Fourteen camps for internally displaced people in Idlib governorate have been impacted by the flooding, affecting around 40,000 people, blocking roads and closing schools and hospitals, the World Food Programme's Syria spokeswoman Marwa Awad told The National.

“Aleppo governorate, which also hosts a significant number of IDPs, was also affected with tents destroyed in several camps. A hospital in rural Aleppo was also shut down due to the flooding. Some 40 villages were also reportedly flooded in Qamishli city in Al Hassakeh governorate,” she said.

The UN is distributing food and supplies and has deployed heavy machinery to dig water channels and dykes to clear floodwater and stop more areas being affected.

“Should rains continue, there are concerns that dams could be at risk of flooding,” Ms Awad said.

Mohammad Hallajh, the director of local NGO Response Coordination Group, said that although this is not the first time heavy rain had washed out camps in the area, recent fighting and shelling had displaced a large number of people.
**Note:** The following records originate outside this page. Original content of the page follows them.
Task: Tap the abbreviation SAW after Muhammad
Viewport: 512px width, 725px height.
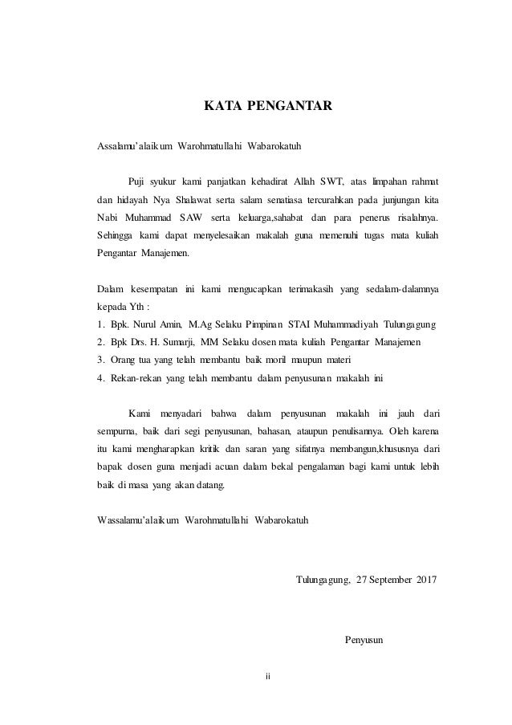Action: point(191,217)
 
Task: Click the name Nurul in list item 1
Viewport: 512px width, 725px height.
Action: point(147,324)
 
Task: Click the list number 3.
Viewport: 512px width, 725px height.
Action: point(100,360)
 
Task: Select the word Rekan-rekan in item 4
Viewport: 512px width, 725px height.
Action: point(138,377)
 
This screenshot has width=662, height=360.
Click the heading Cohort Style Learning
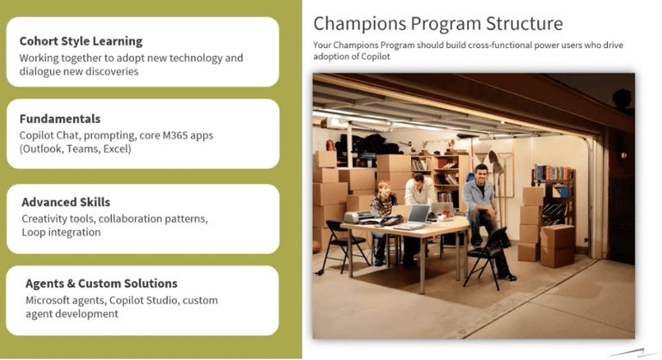click(81, 41)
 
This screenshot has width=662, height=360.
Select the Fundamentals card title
click(60, 119)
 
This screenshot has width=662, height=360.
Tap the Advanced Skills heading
click(66, 202)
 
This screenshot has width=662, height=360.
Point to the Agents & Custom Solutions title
click(101, 284)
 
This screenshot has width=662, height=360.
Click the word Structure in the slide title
click(524, 24)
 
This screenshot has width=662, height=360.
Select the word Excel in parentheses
click(117, 149)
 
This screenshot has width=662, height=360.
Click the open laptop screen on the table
click(419, 214)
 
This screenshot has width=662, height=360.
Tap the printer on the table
click(359, 217)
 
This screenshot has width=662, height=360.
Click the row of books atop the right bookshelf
click(552, 173)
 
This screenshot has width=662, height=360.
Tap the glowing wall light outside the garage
click(622, 156)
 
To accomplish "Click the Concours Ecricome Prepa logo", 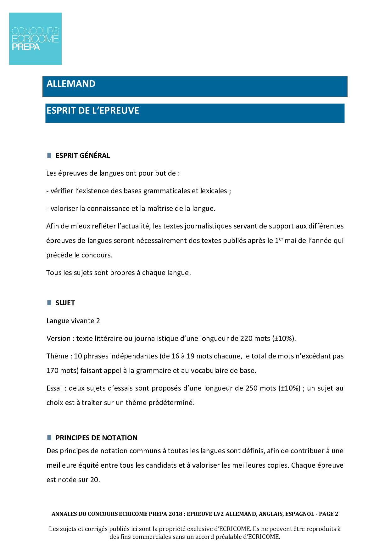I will (35, 39).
This meant that the numbers living in the camps has been swelling in recent weeks.

Ayman, who is living in Bair-Balot displacement camp in south-eastern Idlib, said that there were now four or five families per tent.

The 31-year-old father of three said: “My three children got badly ill with a high temperature and stomach ache and one has been vomiting blood as a result of the critical cold he got during the nightmare we had yesterday’s night.”

He says the family have lost everything – clothes, bedding and belongings. “Even my phone was lost in the thick mud,” he said.

“We are tired of this, if we plead for the end to all of this brutal war and humiliation, who would listen and stop everything to let us go back to our homes safely? Probably no one.”